Permalink
Switch branches/tags
Nothing to show
Find file Copy path
Fetching contributors…
Cannot retrieve contributors at this time
469 lines (391 sloc) 13 KB

GoldenGATE statistical queries

This document provides notes on how to extract statistical information from GoldenGATE’s document repository. This query functionality was added to GoldenGATE during the Data enrichment hackathon at Naturalis, Monday 17 March 2014 to Friday 21 March 2014.

The document concludes to show how the data can be visualised in a data visualisation component developed during the hackathon too.

This master version of this document resides https://github.com/Dauvit/Data_enrichment/tree/master/data_visualisation.


Available data and search terms

Assembling statistics data queries as URLs.

A field name list is available in the following formats: - JSON: http://plazi.cs.umb.edu/GgServer/srsStats/fields/json - XML: http://plazi.cs.umb.edu/GgServer/srsStats/fields/xml - Text: http://plazi.cs.umb.edu/GgServer/srsStats/fields/txt

Use the fully qualified name, eg bib.author for an articles author, when building queries.

Dataset content ->
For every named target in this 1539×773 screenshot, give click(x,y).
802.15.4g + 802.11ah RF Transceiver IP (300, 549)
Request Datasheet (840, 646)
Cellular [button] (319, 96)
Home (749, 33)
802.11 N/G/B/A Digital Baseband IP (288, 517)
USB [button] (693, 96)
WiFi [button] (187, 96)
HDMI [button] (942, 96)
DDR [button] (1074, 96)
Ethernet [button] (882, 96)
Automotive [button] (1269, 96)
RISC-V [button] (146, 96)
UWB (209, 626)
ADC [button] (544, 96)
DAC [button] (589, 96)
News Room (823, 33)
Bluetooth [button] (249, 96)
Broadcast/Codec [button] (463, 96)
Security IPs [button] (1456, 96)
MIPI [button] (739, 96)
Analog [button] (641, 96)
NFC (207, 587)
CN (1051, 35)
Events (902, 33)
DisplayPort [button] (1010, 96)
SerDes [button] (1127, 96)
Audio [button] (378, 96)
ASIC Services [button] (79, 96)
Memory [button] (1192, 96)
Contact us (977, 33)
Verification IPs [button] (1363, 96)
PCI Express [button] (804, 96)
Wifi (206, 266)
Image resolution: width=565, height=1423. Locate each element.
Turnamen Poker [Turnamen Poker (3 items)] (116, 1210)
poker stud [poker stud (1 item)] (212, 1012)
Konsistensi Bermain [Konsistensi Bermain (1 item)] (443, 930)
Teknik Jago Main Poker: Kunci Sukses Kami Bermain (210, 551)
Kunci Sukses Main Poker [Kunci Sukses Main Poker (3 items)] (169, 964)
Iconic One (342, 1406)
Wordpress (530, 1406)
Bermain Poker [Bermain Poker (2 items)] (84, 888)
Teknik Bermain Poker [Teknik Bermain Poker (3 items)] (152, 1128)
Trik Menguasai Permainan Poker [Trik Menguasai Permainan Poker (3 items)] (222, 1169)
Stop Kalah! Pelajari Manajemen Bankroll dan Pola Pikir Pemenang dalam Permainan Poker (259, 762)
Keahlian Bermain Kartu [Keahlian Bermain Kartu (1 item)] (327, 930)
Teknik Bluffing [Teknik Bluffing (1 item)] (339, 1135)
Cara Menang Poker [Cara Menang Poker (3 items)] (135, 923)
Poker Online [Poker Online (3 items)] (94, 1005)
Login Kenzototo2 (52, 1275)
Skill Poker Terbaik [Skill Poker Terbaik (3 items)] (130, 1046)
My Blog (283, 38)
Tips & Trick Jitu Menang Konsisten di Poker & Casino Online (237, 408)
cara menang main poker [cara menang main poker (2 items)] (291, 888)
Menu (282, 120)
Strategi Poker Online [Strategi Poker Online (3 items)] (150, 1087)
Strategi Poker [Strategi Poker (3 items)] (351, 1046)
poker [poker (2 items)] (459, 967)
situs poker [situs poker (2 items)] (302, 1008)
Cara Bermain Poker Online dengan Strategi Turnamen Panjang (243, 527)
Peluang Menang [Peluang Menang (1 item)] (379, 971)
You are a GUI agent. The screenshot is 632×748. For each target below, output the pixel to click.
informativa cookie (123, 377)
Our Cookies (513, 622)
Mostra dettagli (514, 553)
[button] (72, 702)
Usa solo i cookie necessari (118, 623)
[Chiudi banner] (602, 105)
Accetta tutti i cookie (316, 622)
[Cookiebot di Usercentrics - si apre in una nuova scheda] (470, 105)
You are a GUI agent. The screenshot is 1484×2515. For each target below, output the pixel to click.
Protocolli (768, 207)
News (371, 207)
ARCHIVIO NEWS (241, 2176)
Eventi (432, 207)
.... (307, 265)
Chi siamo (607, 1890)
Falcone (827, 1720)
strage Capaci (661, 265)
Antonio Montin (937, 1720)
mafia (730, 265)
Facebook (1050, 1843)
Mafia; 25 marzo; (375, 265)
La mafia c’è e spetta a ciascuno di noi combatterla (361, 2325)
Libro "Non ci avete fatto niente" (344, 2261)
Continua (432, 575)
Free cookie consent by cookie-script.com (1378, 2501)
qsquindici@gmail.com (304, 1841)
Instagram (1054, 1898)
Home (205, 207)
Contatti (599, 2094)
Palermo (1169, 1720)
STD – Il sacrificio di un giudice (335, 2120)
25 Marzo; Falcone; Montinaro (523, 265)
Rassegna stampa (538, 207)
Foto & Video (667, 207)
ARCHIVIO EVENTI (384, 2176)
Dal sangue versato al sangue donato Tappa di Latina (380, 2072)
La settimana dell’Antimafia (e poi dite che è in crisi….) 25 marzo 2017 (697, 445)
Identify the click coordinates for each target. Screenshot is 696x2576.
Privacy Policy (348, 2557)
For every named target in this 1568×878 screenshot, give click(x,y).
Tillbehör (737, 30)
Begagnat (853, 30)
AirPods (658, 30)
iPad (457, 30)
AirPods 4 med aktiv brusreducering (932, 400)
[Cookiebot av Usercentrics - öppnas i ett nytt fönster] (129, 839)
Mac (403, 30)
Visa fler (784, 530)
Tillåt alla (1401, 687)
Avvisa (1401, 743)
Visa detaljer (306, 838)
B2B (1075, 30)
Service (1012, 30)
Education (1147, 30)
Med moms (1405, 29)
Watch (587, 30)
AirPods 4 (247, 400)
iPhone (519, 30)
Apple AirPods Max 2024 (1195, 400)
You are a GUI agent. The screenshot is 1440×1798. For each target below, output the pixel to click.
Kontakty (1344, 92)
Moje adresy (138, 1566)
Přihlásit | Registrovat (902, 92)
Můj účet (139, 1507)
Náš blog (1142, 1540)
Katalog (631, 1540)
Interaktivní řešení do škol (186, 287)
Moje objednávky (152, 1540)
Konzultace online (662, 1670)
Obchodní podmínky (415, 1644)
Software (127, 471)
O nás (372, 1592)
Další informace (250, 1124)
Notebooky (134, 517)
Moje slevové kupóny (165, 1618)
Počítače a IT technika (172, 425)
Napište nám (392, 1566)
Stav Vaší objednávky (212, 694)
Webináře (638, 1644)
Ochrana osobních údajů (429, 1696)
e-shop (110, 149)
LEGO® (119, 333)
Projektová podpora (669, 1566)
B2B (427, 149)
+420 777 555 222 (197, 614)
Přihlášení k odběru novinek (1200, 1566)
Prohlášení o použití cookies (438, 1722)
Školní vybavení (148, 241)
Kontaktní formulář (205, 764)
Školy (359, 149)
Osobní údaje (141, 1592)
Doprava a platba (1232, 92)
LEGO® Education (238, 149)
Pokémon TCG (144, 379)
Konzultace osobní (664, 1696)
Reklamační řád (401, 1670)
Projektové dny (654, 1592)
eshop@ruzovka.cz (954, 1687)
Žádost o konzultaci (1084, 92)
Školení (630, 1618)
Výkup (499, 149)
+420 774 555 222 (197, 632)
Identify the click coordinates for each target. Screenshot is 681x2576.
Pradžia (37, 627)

Directives ->
(a) Do the following statements agree with the GoldenGATE statistical queries page? Answer yes or no for each and quote the deciding words of the page.
(i) The query functionality was added to GoldenGATE during a hackathon at Naturalis in March 2014.
(ii) The field name list is offered only in JSON and XML formats.
(iii) Queries should be built with short field names such as author rather than fully qualified names.
(b) From the GoldenGATE statistical queries page, extract the passage from "Available data and" to "when building queries.", copying it word for word.

Answers per task ->
(a)
(i) Yes: "This query functionality was added to GoldenGATE during the Data enrichment hackathon at Naturalis, Monday 17 March 2014 to Friday 21 March 2014."
(ii) No: "Text: http://plazi.cs.umb.edu/GgServer/srsStats/fields/txt"
(iii) No: "Use the fully qualified name, eg bib.author for an articles author, when building queries."

(b)
Available data and search terms

Assembling statistics data queries as URLs.

A field name list is available in the following formats: - JSON: http://plazi.cs.umb.edu/GgServer/srsStats/fields/json - XML: http://plazi.cs.umb.edu/GgServer/srsStats/fields/xml - Text: http://plazi.cs.umb.edu/GgServer/srsStats/fields/txt

Use the fully qualified name, eg bib.author for an articles author, when building queries.